I attended Penn State for my undergraduate degree in Biochemistry and Molecular Biology. While working on my undergraduate degree I worked for Dr. Yanming Wang on epigenetic influences of cancer. I continued my education by joining the BMMB Ph.D program at Penn State, where currently I work with Dr. Scott Selleck.
I am researching neurodegenerative diseases and the possible protective effect created by the inhibition of proteins that modify cell-surface proteins.
My research revolves around the molecule Heparan Sulfate (HS). This is a majority disaccharide chain modified by sulfate groups. HS is added constitutively to a variety of cell-surface and cell-secreted proteins. When the structure of HS is perturbed through the inhibition of the proteins that construct it, there is an increase in autophagy. Autophagy is the main mechanism by which cells degrade old and misfolded proteins and damaged organelles.

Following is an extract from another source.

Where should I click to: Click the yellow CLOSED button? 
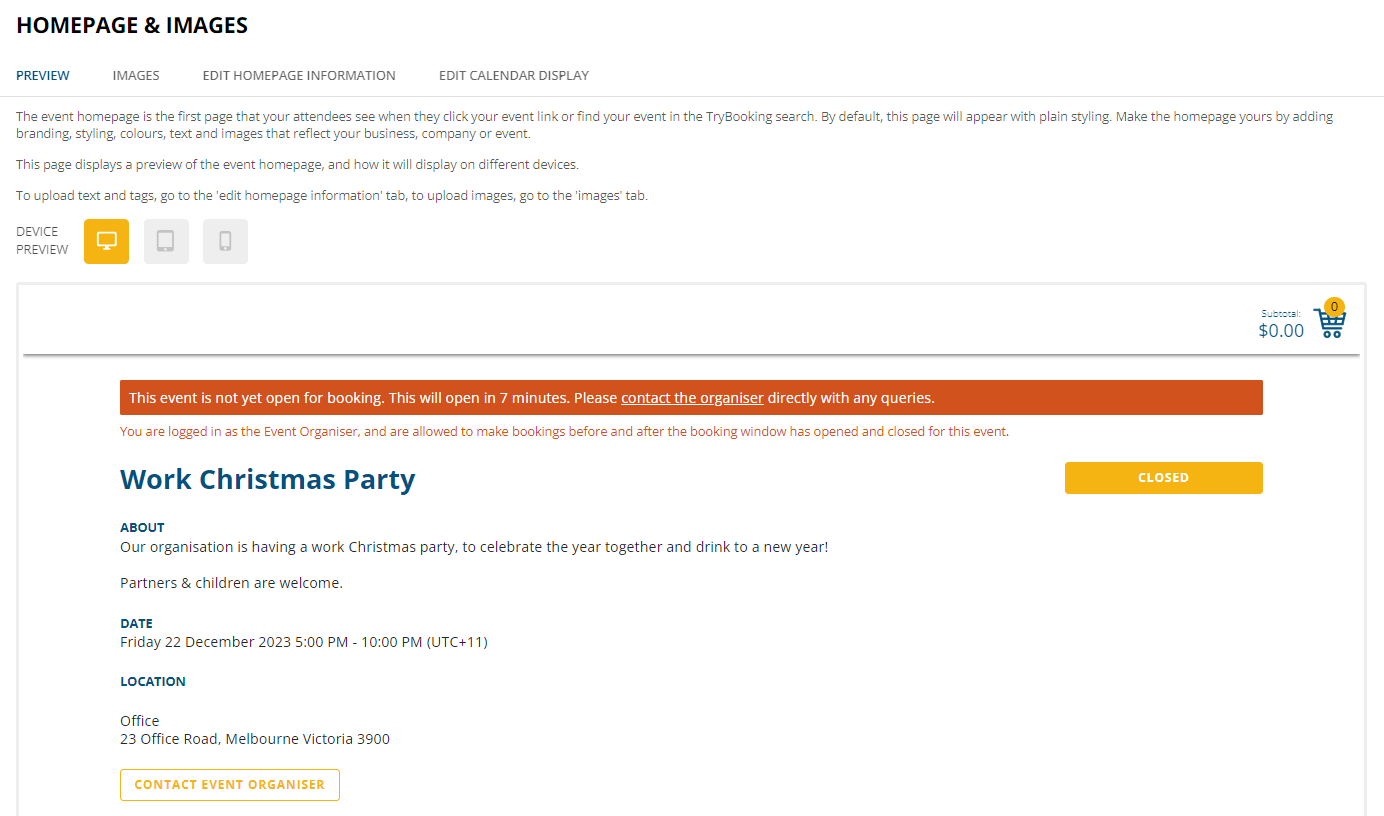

Neurodegenerative Diseases such as Parkinson’s Disease (PD) and Amyotrophic Lateral Sclerosis (ALS) appear to be caused by malfunctioning mitochondria and/or misfolded protein aggregation. This makes autophagy an attractive mechanism by which to mediate their effects. Previous work done in the lab has demonstrated rescue of PD-model Drosophila melanogaster in HS-constituent mutants. My current work involves characterizing the effect of HS-constituent mutations in ALS-model D. melanogaster as well as studying the effect of HS-constituent mutations on autophagy and membrane trafficking in human cells.